1
votes

spark cluster has 2 worker nodes. Node 1: 64 GB, 8 cores. Node 2: 64 GB, 8 cores.

Now if i submit a spark job using spark-submit in cluster mode with 2 executors and each executor memory as 32 GB, 4 cores/executor. Now my question is, as the above configuration can be accommodated in a single node itself, will spark run it using 2 worker nodes or just in one node?

Also, if a configuration doesn't have a multiple of cores as the executors then how many cores allocated for each executor?

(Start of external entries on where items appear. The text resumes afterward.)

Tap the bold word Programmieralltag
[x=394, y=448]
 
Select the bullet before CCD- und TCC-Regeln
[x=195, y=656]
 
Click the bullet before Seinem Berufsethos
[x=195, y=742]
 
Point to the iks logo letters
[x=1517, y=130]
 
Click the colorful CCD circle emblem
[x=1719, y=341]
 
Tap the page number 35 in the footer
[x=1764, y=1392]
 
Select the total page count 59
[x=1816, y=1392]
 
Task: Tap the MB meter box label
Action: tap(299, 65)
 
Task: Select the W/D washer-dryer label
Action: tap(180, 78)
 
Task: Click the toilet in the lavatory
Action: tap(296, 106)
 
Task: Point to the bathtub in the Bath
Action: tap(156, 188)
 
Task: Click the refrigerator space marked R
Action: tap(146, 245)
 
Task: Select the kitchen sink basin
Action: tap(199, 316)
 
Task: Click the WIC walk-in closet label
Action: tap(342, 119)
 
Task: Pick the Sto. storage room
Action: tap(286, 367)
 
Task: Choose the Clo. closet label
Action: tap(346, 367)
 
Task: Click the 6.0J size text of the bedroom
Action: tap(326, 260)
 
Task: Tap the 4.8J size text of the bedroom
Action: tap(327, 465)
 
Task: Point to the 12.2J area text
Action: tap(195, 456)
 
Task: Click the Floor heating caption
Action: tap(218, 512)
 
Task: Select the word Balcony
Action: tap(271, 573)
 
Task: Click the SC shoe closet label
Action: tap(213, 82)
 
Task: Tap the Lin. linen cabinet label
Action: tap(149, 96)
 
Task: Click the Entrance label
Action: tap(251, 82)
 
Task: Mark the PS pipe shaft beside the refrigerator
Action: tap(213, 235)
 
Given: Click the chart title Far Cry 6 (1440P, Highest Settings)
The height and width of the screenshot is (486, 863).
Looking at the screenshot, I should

Example: if num of cores in a node available after excluding one core for yarn deamon are 7. since 2 nodes, 2*7=14 (total cores available)and as HDFS give good throughput if num of cores per executor were 5.. Now 14/5 to find the num of executors. should i consider 14/5 as 2 or 3 exeutors? then how these cores are equally distributed?

1

1 Answers

0
votes

It is more of a resource manager question then a Spark question, but in your case the 2 executors cant run in a single machine cause the OS has an overhead that uses at least 1 core and 1GB RAM , even if you will set the ram to 30 GB and 3 cores/executor. they will run on different nodes because Spark tries to get the best data locality it can so obviously it wont use the same node for 2 executors.